The Digital Transformation Agency (DTA) has published a discussion paper on its ideas to refresh the whole-of-government telecommunications panel, considering the inclusion of further services, such as dark fibre, unified communications, and software-defined WAN (SDWAN).
The new telecommunications panel will consolidate the expiring mobile panel, the expired telecommunications management panel, and the current telecommunications services panel. It will also see the addition of new categories not currently under a panel arrangement.

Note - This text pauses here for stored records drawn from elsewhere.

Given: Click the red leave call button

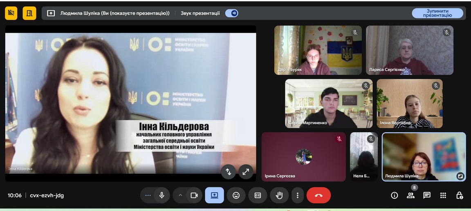Looking at the screenshot, I should coord(318,195).

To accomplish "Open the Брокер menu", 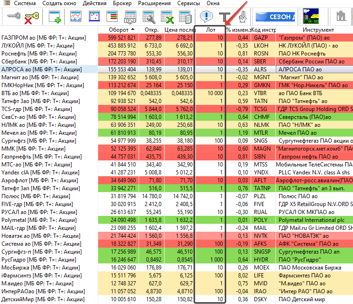I will (122, 3).
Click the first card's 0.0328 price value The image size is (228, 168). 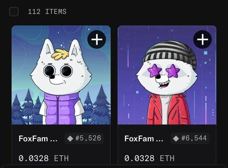point(34,158)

"The increasing migration of services layers and content 'into the cloud' is now well established with product integration trends demonstrated by the convergence of technology and product silos onto platforms based on the Internet Protocol," the DTA wrote. "The impact of this trend is a diminishing clarity between technology specific products, cloud based products, and virtualised services."
Under the category of network services, the DTA is considering: the inclusion of dark fibre services; adding managed LAN services, including to support protected and unclassified-level communications; expanding the transport data link services offerings already available under a panel arrangement; and similarly, the expansion of internet connection services and managed WAN services. The DTA said it also wants to understand the range of SDWAN products available in the market, their application, and how these may be deployed in an entity environment.
Under consideration for the new panel is a new voice/video services category that could see available SIP trunks, telephony systems, and cloud-based voice services. The DTA is also considering the inclusion of call centre services.
It plans to refresh what is available under the mobile service category, with a focus on bring your own device (BYOD) equipment and making support available for the development of Internet of Things (IoT) functionality.
Professional services is another category the DTA wants under its new telco panel, which will include project management, third party vendor and contract management, and telecommunications security services.
Unified communications, which includes IP telephony and video conferencing, integrated messaging, as well as email, voicemail, text, and chat capabilities, is also up for discussion under the new panel.
Certain categories of the new panel will continue to be mandatory for Australian government non-corporate Commonwealth entities, the DTA said. The new panel will also be accessible for other Australian government bodies and state and territory government agencies.
The existing telecommunications services panel was announced in December 2016, with Telstra, TPG Network, Macquarie Telecom, Verizon Australia, Nextgen Networks, and Sliced Tech awarded the first spots.
The DTA is attempting to spread the AU$6.5 billion spent annually on IT by the Australian government across to smaller players by refreshing the way government procures IT-related services.
Starting with the archaic panel process, the DTA has previously published the Digital Sourcing Framework and proposed eight principles to underpin all digital and IT government panels.
The framework, developed by a team comprised of representatives from seven different government departments, followed consultation that the DTA began in April that placed a focus on opening procurement up to smaller firms.
Submissions close February 26, with the DTA expected to use the feedback to develop the request for tender due for publish later this year.